Derm Appeal Blog

Over-the-counter cosmetic laser and light devices have surged in popularity marketed as therapies for skin concerns ranging from acne and hyperpigmentation to unwanted body hair. Neutrogena’s light mask utilizes blue and red light to help treat acne, the Skin Clinical Reverse Anti-Aging handheld device uses light-emitting diodes to reduce fine lines, and popular Nuface devices stimulate skin to remove wrinkling using microcurrents. Drawn in by convenience and availability, consumers are increasingly purchasing these devices or seeking advice from dermatologists regarding their safety and efficacy.

“Going to an actual clinic can be less than convenient as well as expensive,” Dr. Tyler Hollmig, director of Laser and Aesthetic Dermatology at Stanford Health Care, told CNET in an interview “At-home devices are relatively inexpensive and promise similar results as those used by dermatologists.” However, as the growth in the at-home cosmetic laser and light devices is new, the body of research supporting such products is gradually expanding. Current research suggests that home-use laser and light devices may have modest results although, randomized, double-blind controlled trial data is lacking.

In a comprehensive review of available literature on home-use hand-held cosmetic devices for various dermatologic conditions, researchers from Boston University determined the safety and efficacy of these products for the treatment of acne, photo-aging, scarring, psoriasis, hair removal, and hair regrowth.

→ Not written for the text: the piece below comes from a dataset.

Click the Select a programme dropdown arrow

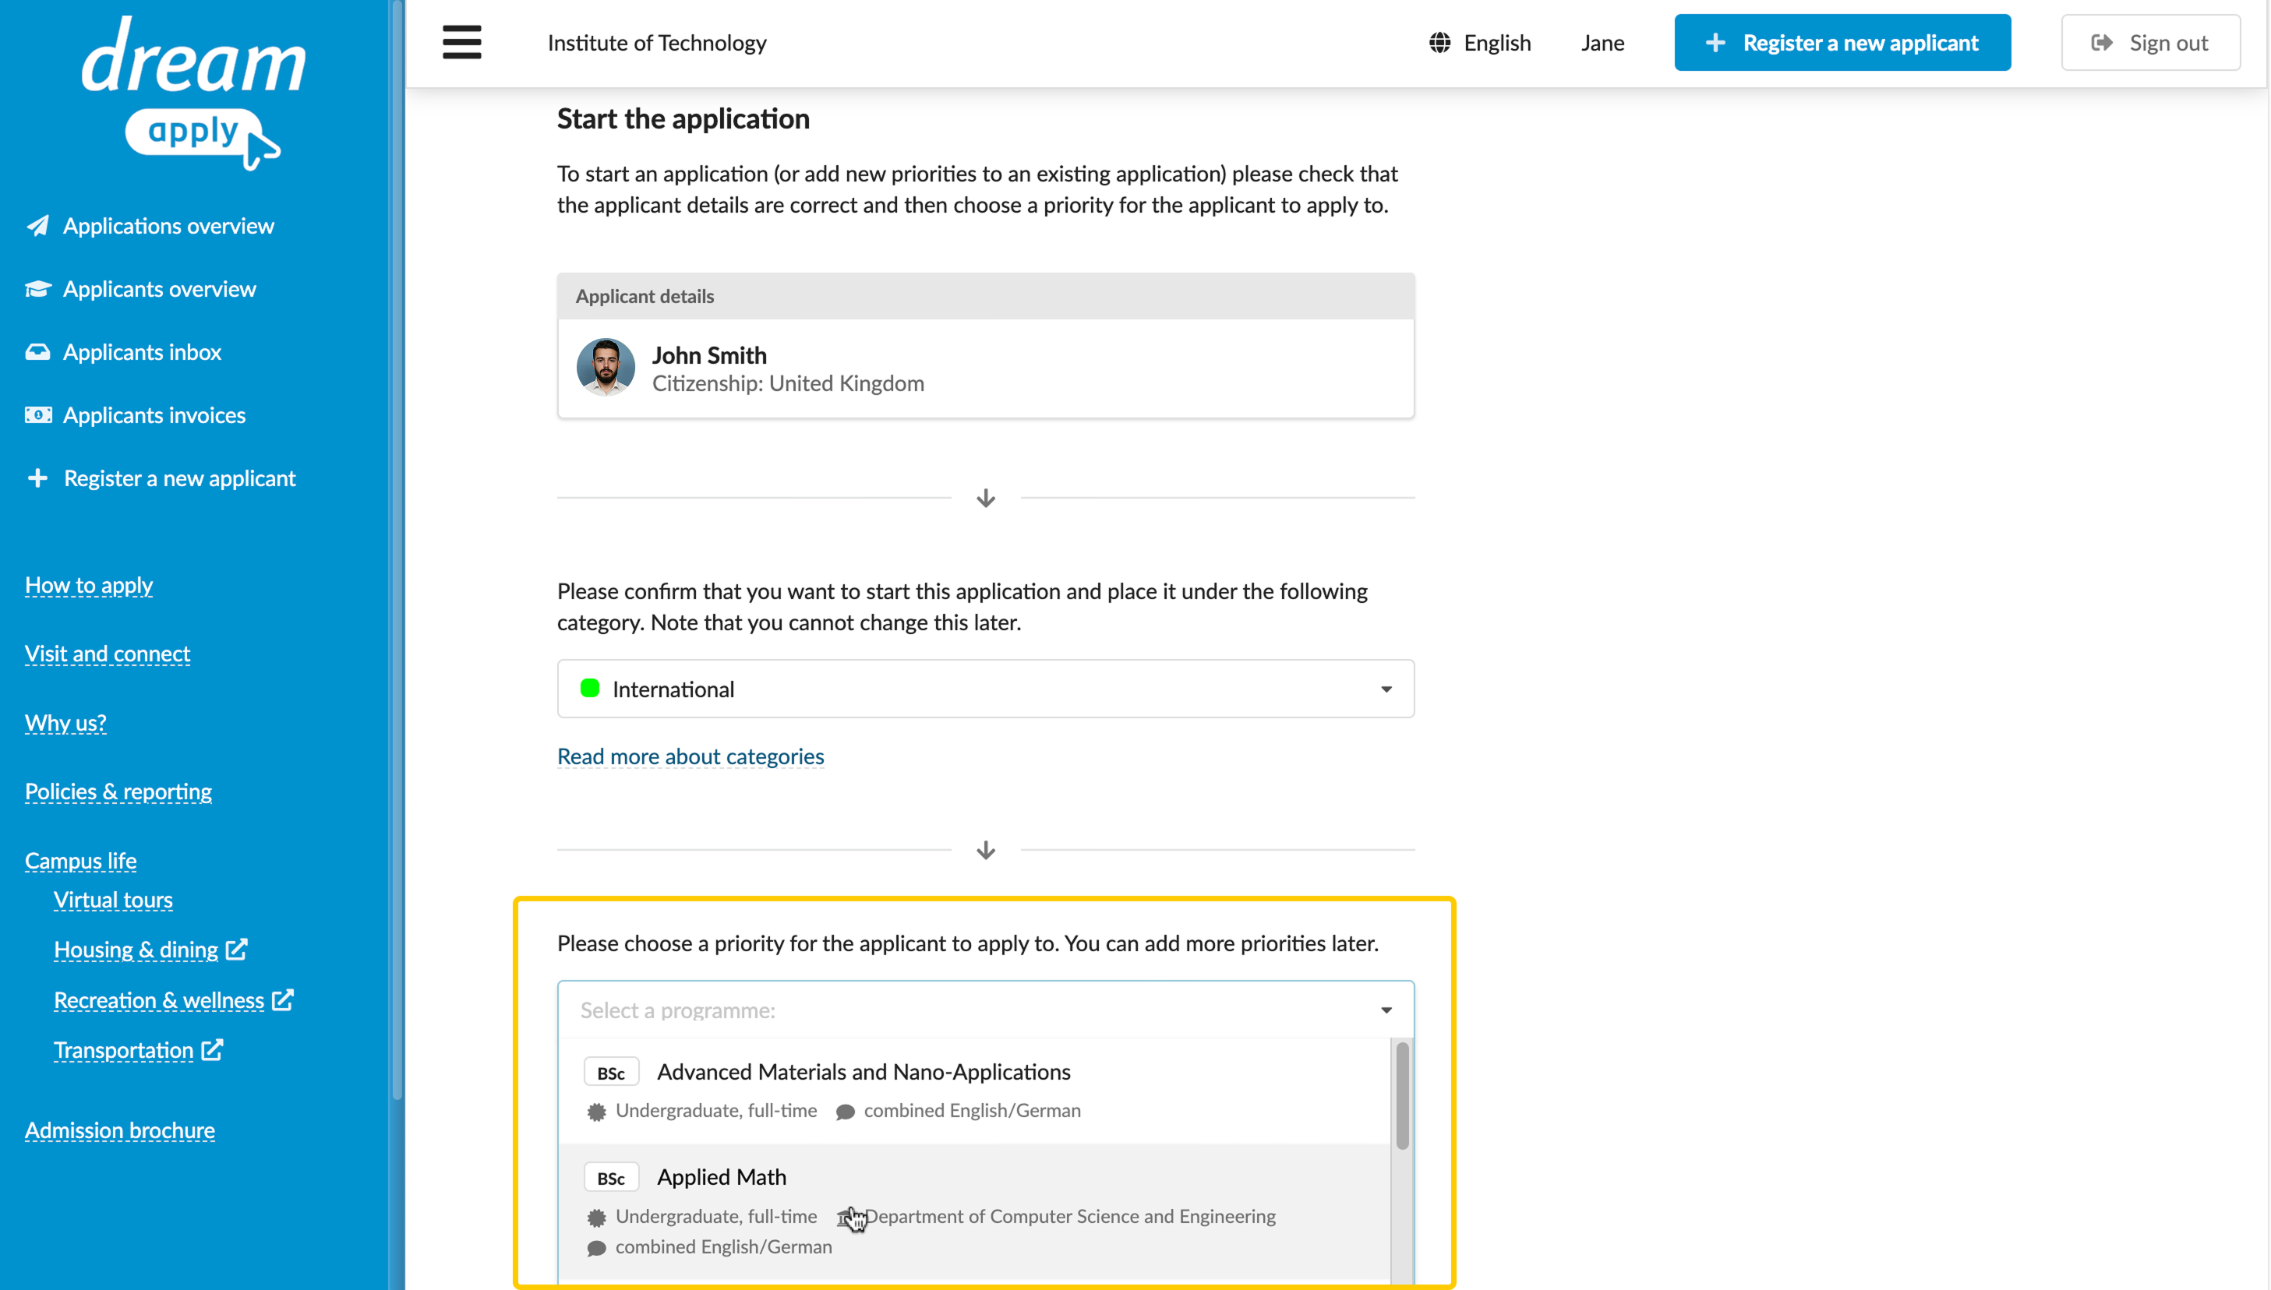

Aiming to help educate dermatologists about commercially available products their patients may inquire about or be using, the team conducted a thorough investigation of FDA-approved laser or light hand-held devices currently available for public use.

Do At-Home Dermatological Devices Work?

Researchers found that of the various at-home products available those based on intense pulsed light and light-emitting diode technology were the most well-researched and documented. Although current data reveals modest results with home-use of such products, most trials have been based on small sample sizes with short-term follow-up periods and thus, do not provide an accurate representation of efficacy. There is a lack of randomized, double-blind controlled study data, researchers add citing the need for more large-scale trials with a longer follow-up term to fully determine the achievable results of at-home laser and light devices. While small uncontrolled studies implicate some positive impact on skin health or appearance with the use of these devices, these trials are industry-sponsored and conducted in a single setting.

Current data is inconclusive, however, machines designated for at-home use typically lack the power and capabilities of devices used in a clinical setting. The technology used at a dermatological practice cannot be replicated by a hand-held laser or light device for commercial use and as such, cannot replicate clinical results. While some devices may use similar intense pulsed light or light-emitting diode technology, they do so without the targeted accuracy and intensity of a professional-grade product. The limited capabilities of at-home machines reduce patient risk, making them a relatively safe personal treatment option – albeit a less effective one.

At-Home Laser and Light Device Safety 

When considering or using at-home cosmetic laser or light devices, patients should maintain caution and be advised of the safety and efficacy concerns. Unlike medication, these products are often less rigorously regulated. “Many laser devices are dangerous to the eyes [and] can even cause blindness, as well as the skin, potentially causing burns and scars,” Dr. Hollmig told CNET.

If used incorrectly or without caution, at-home light and laser devices may cause redness, swelling, irritation, unwanted pigment changes, and other undesirable side effects. Although side effects are rare due to the low-level intensity of these products, all patients – and especially individuals with darker skin at a higher risk for adverse effects – should be advised to approach at-home cosmetic devices with care.

While the at-home cosmetic device market continues to grow, an increasing amount of patients may be inclined to inquire about the use of or purchase such products for personal treatment. With the scarcity of unbiased, medically relevant clinical data in mind, practitioners should be wary of recommending at-home laser and light devices, ensuring patient awareness of the safety and efficacy concerns involved, as well as managing their expectations regarding possible dermatological outcomes.